Exercise materials →
((

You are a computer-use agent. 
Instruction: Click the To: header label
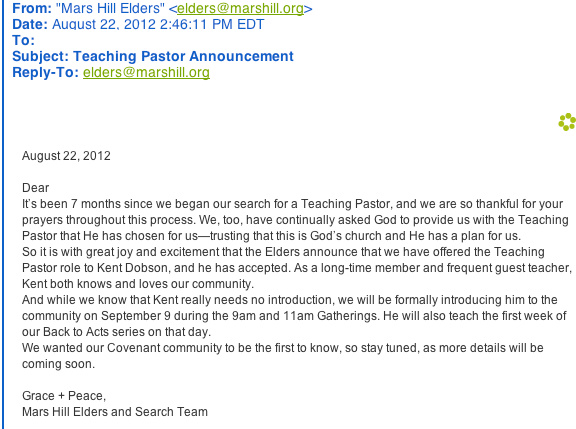(x=24, y=40)

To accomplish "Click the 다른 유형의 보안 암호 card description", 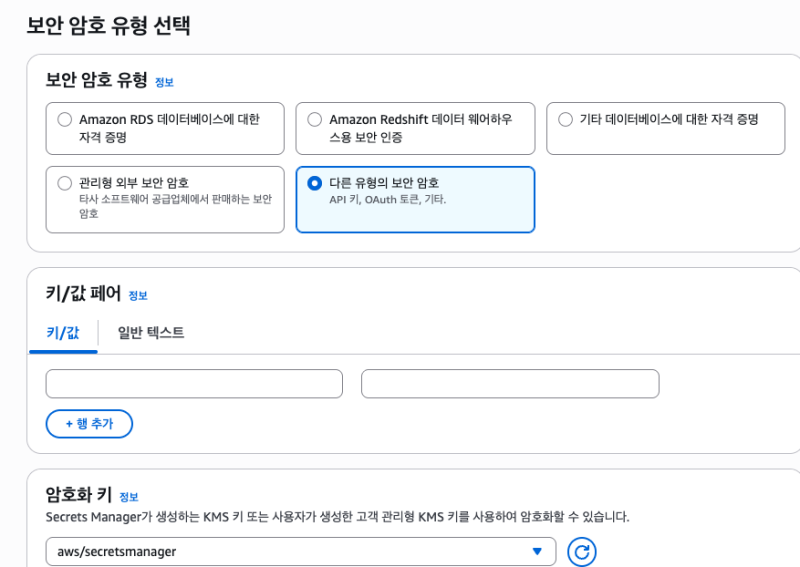I will point(388,200).
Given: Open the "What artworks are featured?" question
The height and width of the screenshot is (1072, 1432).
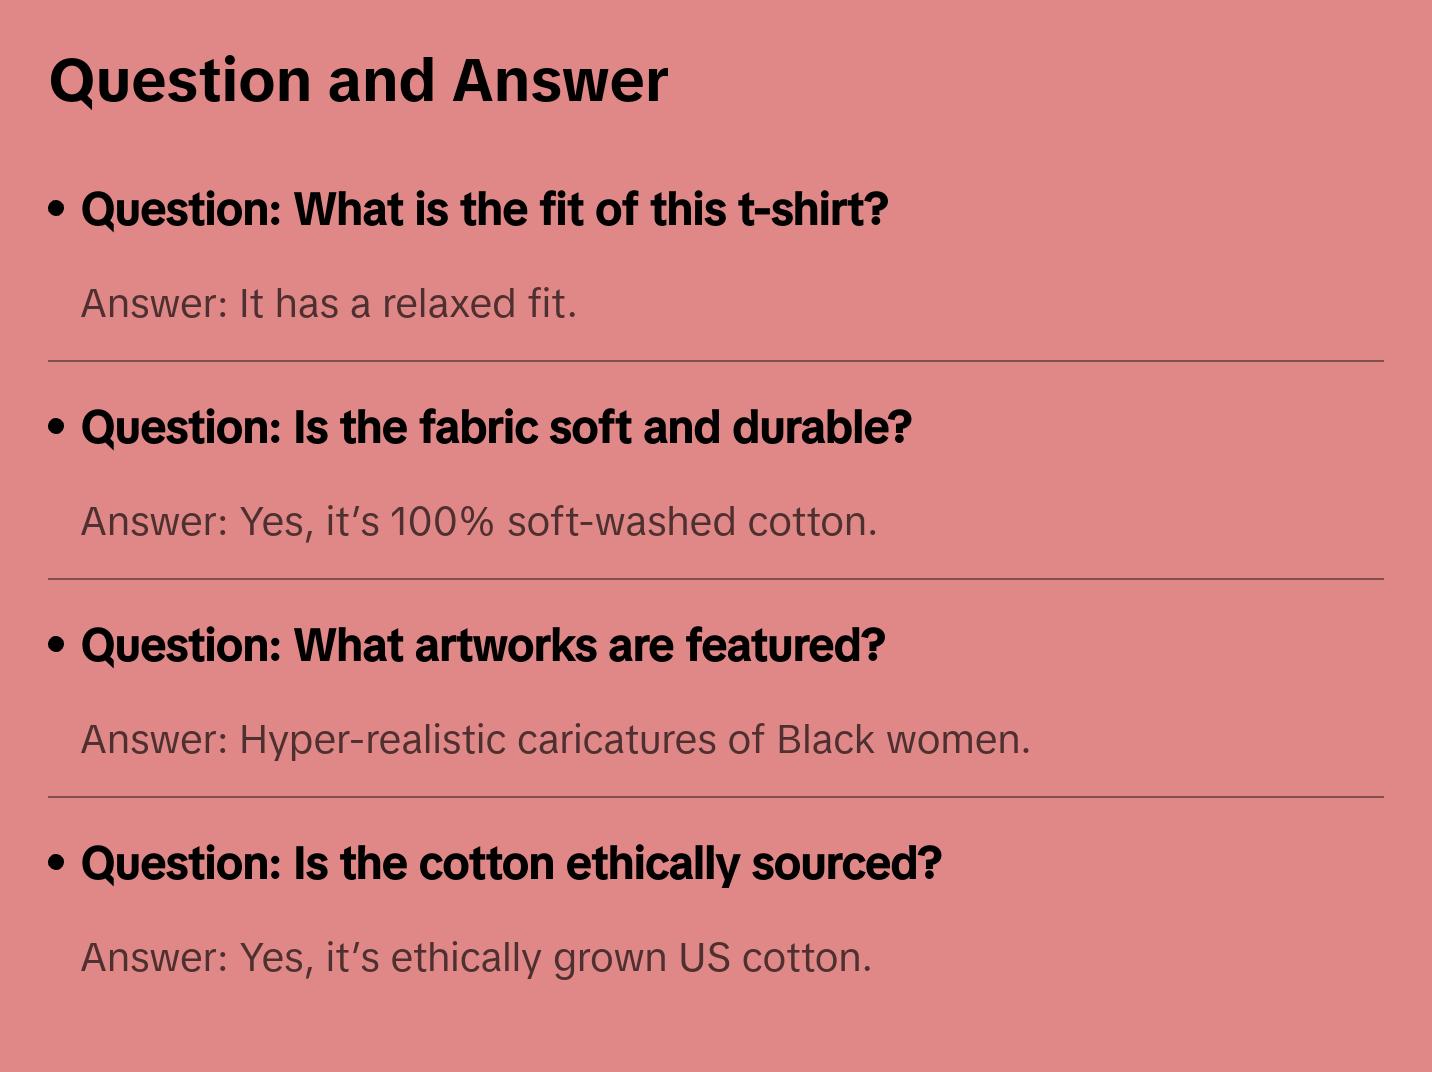Looking at the screenshot, I should [x=483, y=646].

))

Task item →
Repeat word for word the lines beginning at the one with "Given: Open the" and ending at the final line of the records above, both included, and no others. Leave the pictures out.

Task output →
Given: Open the "What artworks are featured?" question
The height and width of the screenshot is (1072, 1432).
Looking at the screenshot, I should [x=483, y=646].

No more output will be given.